Pandas rolling window operation inconsistent results based on the length of a series

I stumbled upon a weird behaviour in the windowing functionality in pandas, it seems that a rolling sum operation gives different results depending on the length of the series itself.

Given 2 series:

s1 = pd.Series(np.arange(5), index=range(5)) # s1 = 1, 2, 3, 4
s2 = pd.Series(np.arange(2, 5), index=range(2, 5)) # s2 = 2, 3, 4, 5

We apply a rolling sum on both:

k = 0.1
r1 = (s1 * k).rolling(2).sum().dropna() # r1 = 1, 3, 5, 7
r2 = (s2 * k).rolling(2).sum().dropna() # r2 = 5, 7

# remove values from r1 which are not in r2
r1 = r1[r2.index] # r1 = 5, 7

# now r1 should be exactly the same as r2, let's check the indices:
all(r1.index == r2.index) # => true

However, if we check the values, they are not exactly equal:

r1.iloc[0] == r2.iloc[0] # => false
abs(r1.iloc[0] - r2.iloc[0]) < 0.000000000000001 # => true
abs(r1.iloc[0] - r2.iloc[0]) < 0.0000000000000001 # => false

I am aware that floating point operations are not exact, and I don't think the observed behaviour is a bug.

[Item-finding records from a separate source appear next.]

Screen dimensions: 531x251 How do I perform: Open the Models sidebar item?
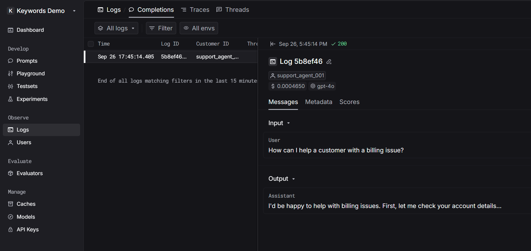(x=26, y=217)
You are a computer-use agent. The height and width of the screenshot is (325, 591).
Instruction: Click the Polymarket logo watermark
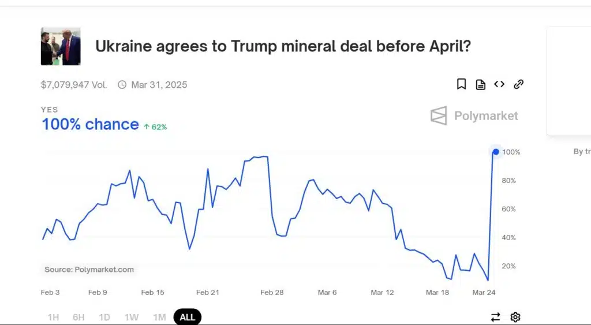[x=474, y=115]
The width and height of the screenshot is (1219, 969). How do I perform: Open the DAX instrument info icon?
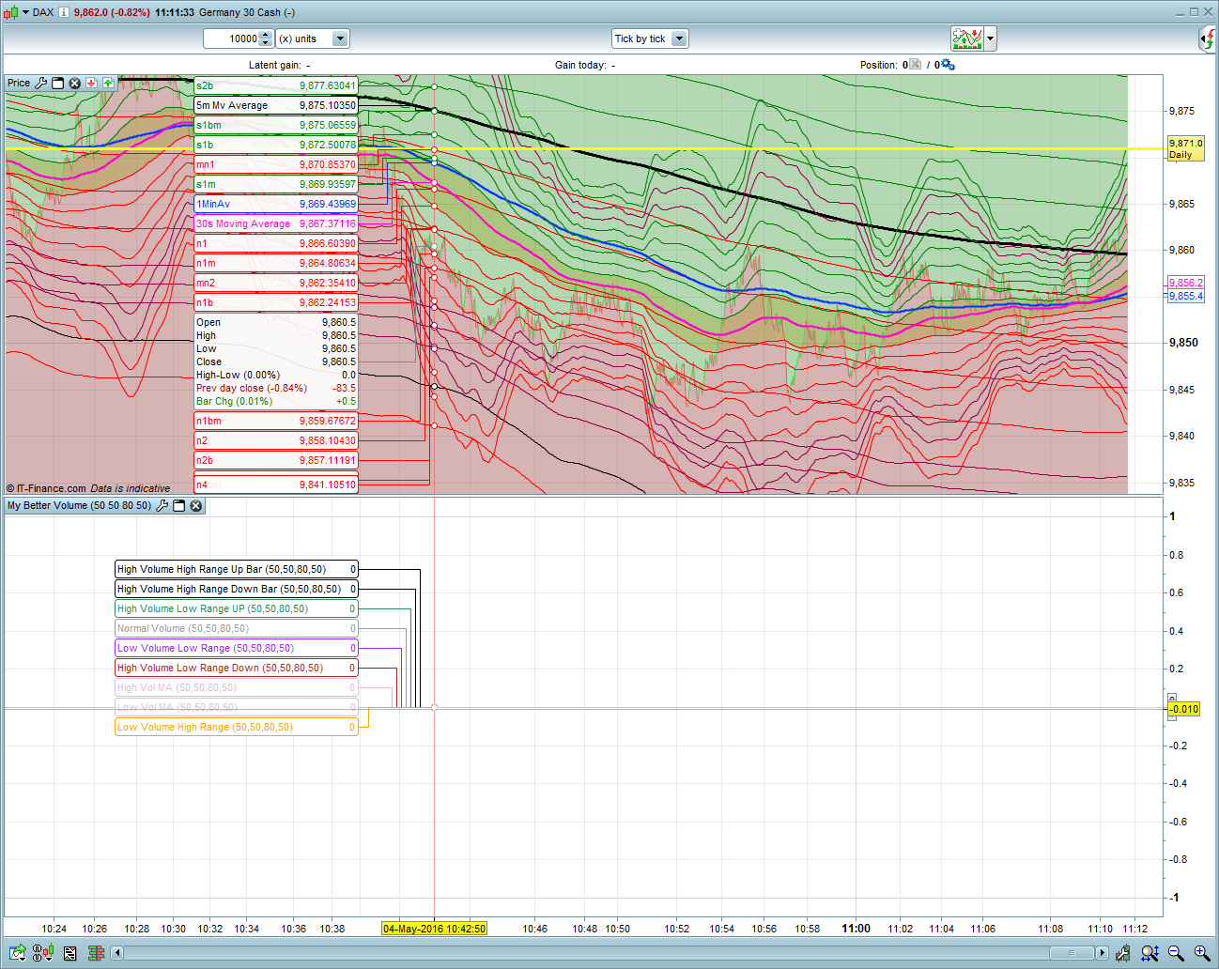tap(64, 12)
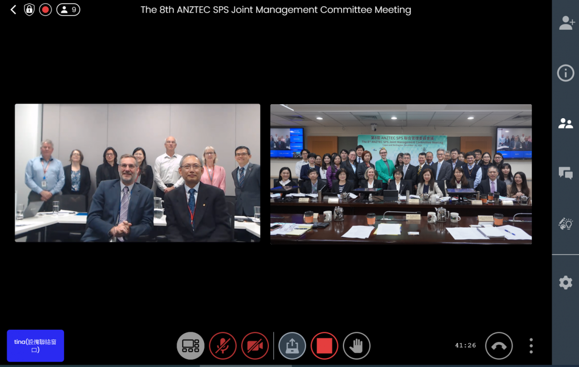Screen dimensions: 579x367
Task: Open the participant count badge showing 9
Action: (68, 10)
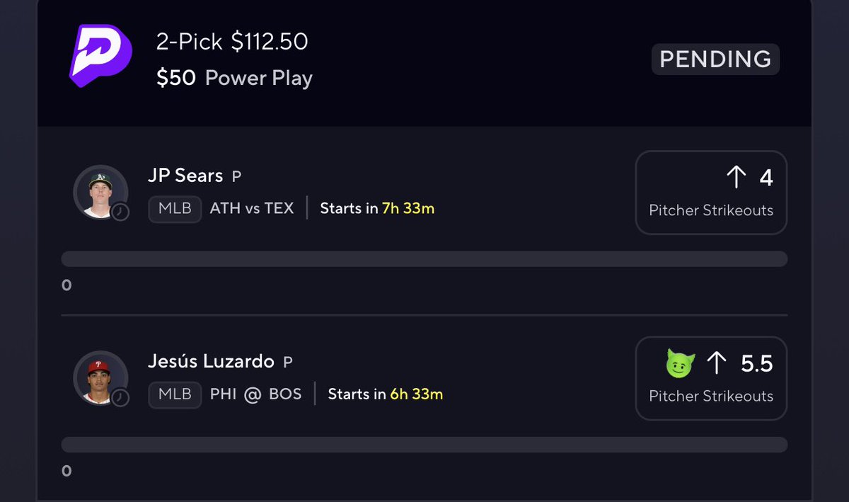Click MLB tag under JP Sears

point(174,209)
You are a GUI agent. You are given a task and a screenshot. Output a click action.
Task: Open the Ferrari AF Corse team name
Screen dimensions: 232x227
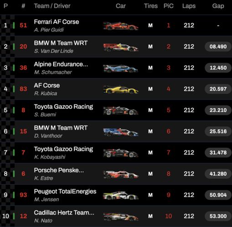57,22
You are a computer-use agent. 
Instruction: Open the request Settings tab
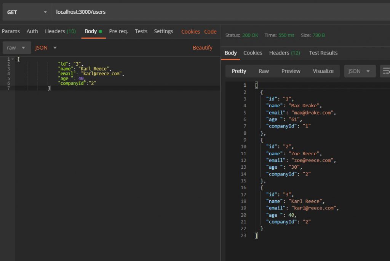click(x=163, y=31)
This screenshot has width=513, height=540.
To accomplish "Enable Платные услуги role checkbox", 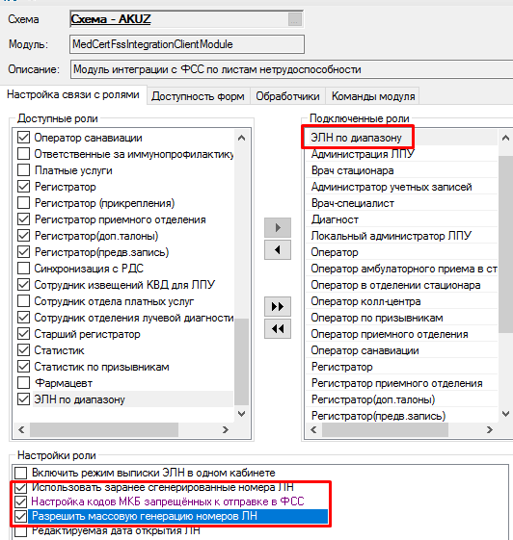I will coord(23,170).
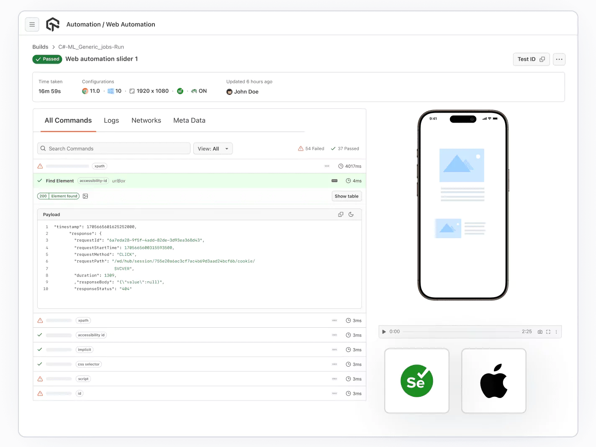Enter fullscreen mode for the video player
Screen dimensions: 596x447
(548, 331)
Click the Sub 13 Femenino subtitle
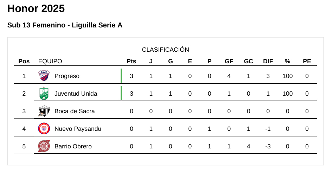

However, I would assume, that the same deterministic calculations within the window(s) are applied to both series, so I would expect that the results to be exactly the same.

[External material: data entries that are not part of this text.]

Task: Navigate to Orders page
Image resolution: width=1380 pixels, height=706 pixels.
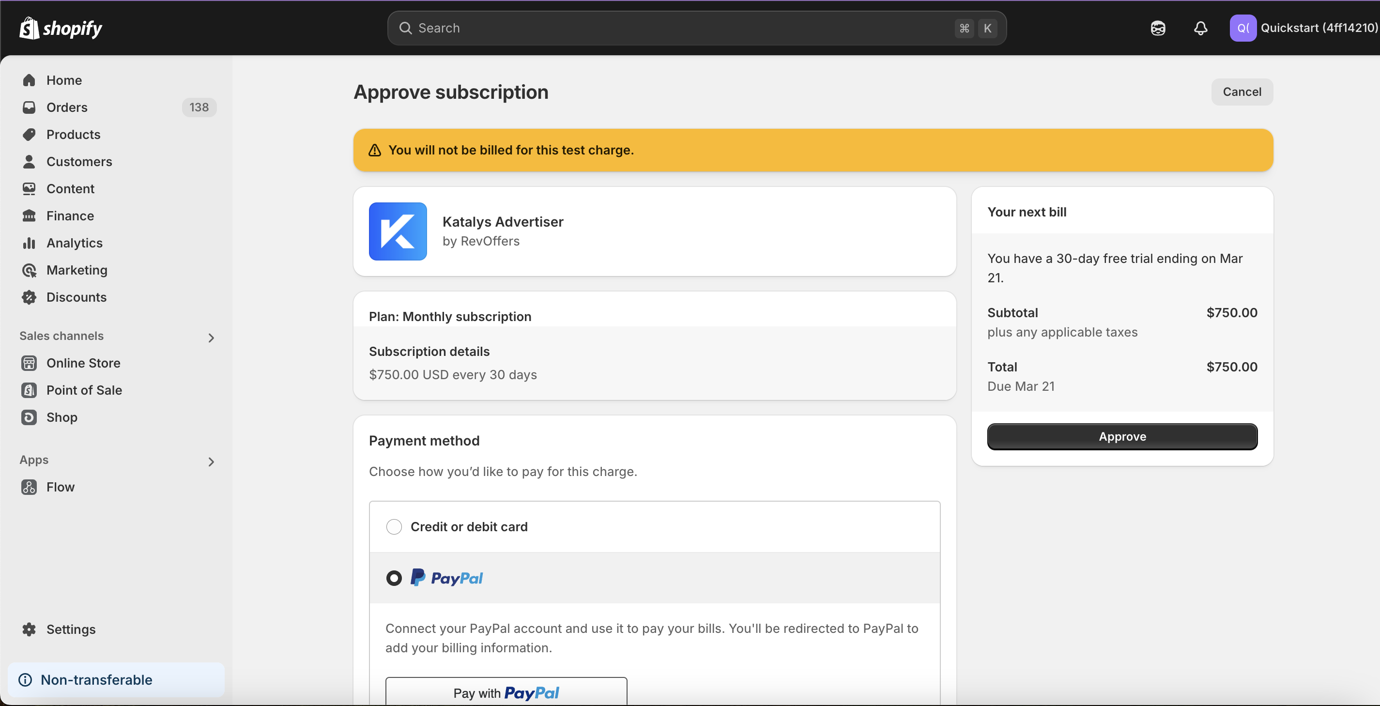Action: [66, 107]
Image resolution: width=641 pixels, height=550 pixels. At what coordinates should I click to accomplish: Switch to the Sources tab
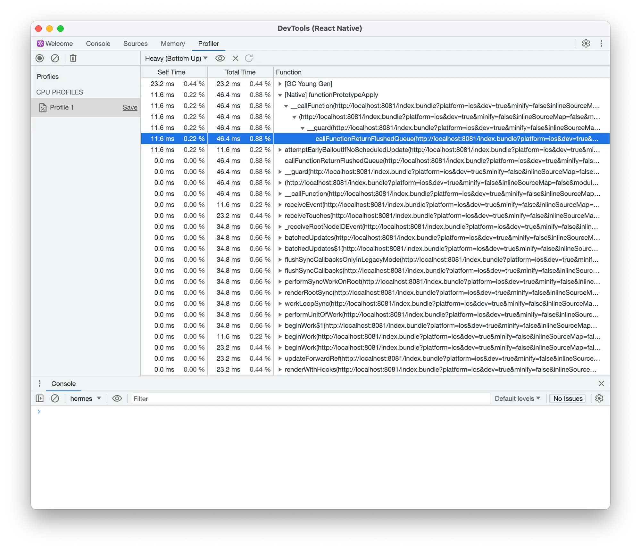click(x=135, y=44)
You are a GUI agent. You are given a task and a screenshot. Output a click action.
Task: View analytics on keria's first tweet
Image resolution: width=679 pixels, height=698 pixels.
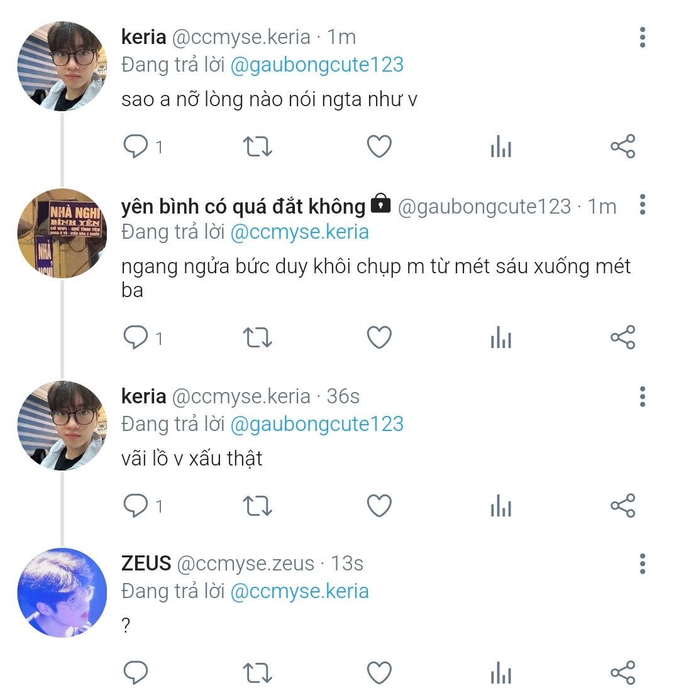(500, 148)
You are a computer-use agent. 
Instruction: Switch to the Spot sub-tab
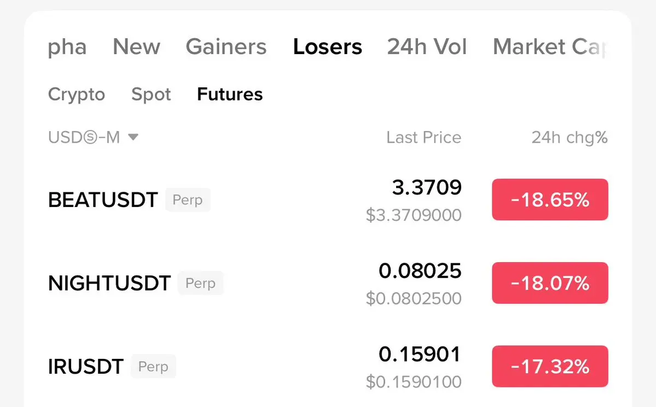[x=151, y=95]
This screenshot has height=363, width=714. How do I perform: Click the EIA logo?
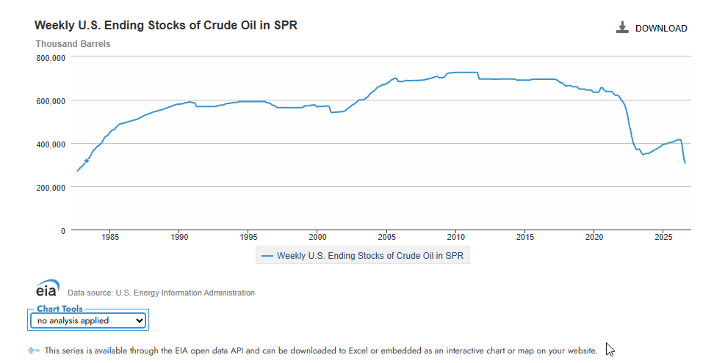click(x=48, y=288)
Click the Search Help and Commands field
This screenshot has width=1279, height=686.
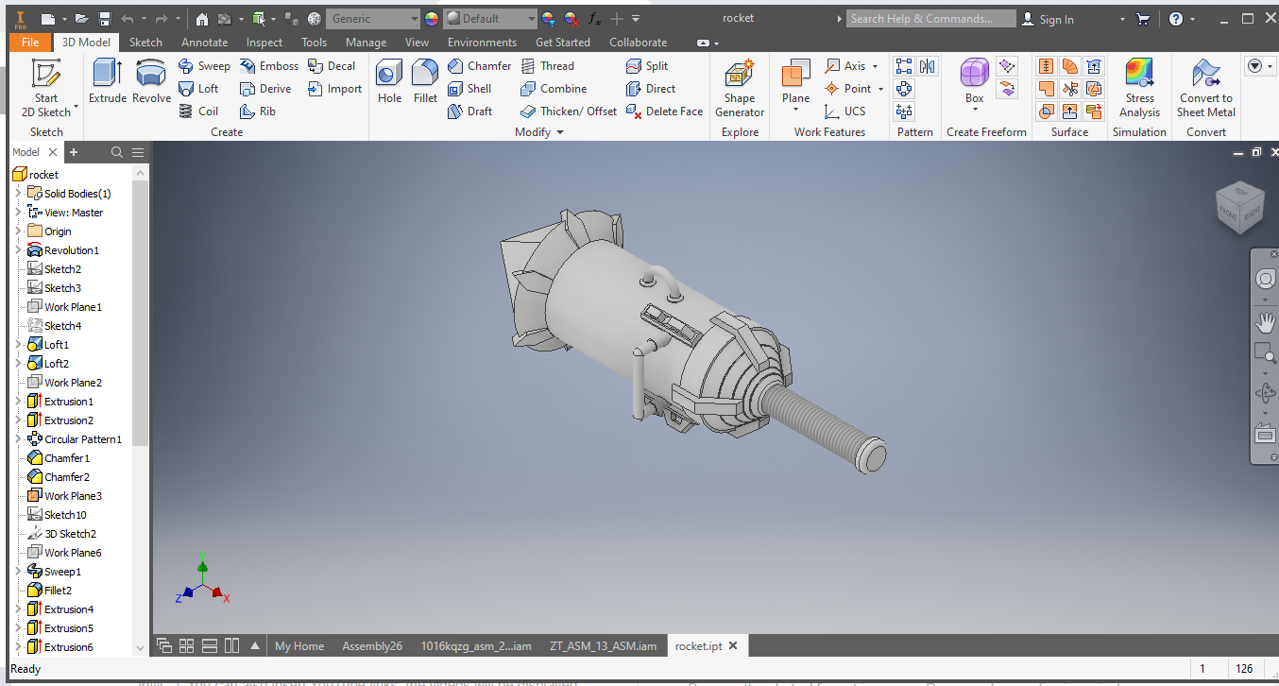click(930, 18)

I am curious as to what exactly is causing this behaviour in the implementation of the window operation.

Solution

I think it has to do with numpy.sum rather than rolling or the series length.

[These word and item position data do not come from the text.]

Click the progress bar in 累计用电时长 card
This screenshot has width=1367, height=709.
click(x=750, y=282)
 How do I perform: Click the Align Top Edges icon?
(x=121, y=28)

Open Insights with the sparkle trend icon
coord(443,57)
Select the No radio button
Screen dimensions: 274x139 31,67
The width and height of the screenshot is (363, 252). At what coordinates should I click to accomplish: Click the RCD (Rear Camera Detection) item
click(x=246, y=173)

For floating point numbers the numerical precision of sum (and np.add.reduce) is in general limited by directly adding each number individually to the result causing rounding errors in every step. However, often numpy will use a numerically better approach (partial pairwise summation) leading to improved precision in many use-cases. This improved precision is always provided when no axis is given. When axis is given, it will depend on which axis is summed. Technically, to provide the best speed possible, the improved precision is only used when the summation is along the fast axis in memory. Note that the exact precision may vary depending on other parameters. In contrast to NumPy, Python's math.fsum function uses a slower but more precise approach to summation. Especially when summing a large number of lower precision floating point numbers, such as float32, numerical errors can become significant. In such cases it can be advisable to use dtype="float64" to use a higher precision for the output.

import math
import pandas as pd
import numpy as np

k = .1
s1 = pd.Series(np.arange(5), index=range(5))
s2 = pd.Series(np.arange(2, 5), index=range(2, 5))

r1_new = s1.mul(k).rolling(2).agg(math.fsum).dropna()
r2_new = s2.mul(k).rolling(2).agg(math.fsum).dropna()

r1_new.iloc[2:] == r2_new  # --> True, True

In this very specific case, less precision seems to work better - i.e., float32 rather than float64

k = .1
s1 = pd.Series(np.arange(5), index=range(5))
s2 = pd.Series(np.arange(2, 5), index=range(2, 5))

r1_new = s1.mul(k).astype(np.float32).rolling(2).sum().dropna()
r2_new = s2.mul(k).astype(np.float32).rolling(2).sum().dropna()

r1_new.iloc[2:] == r2_new  # --> True, True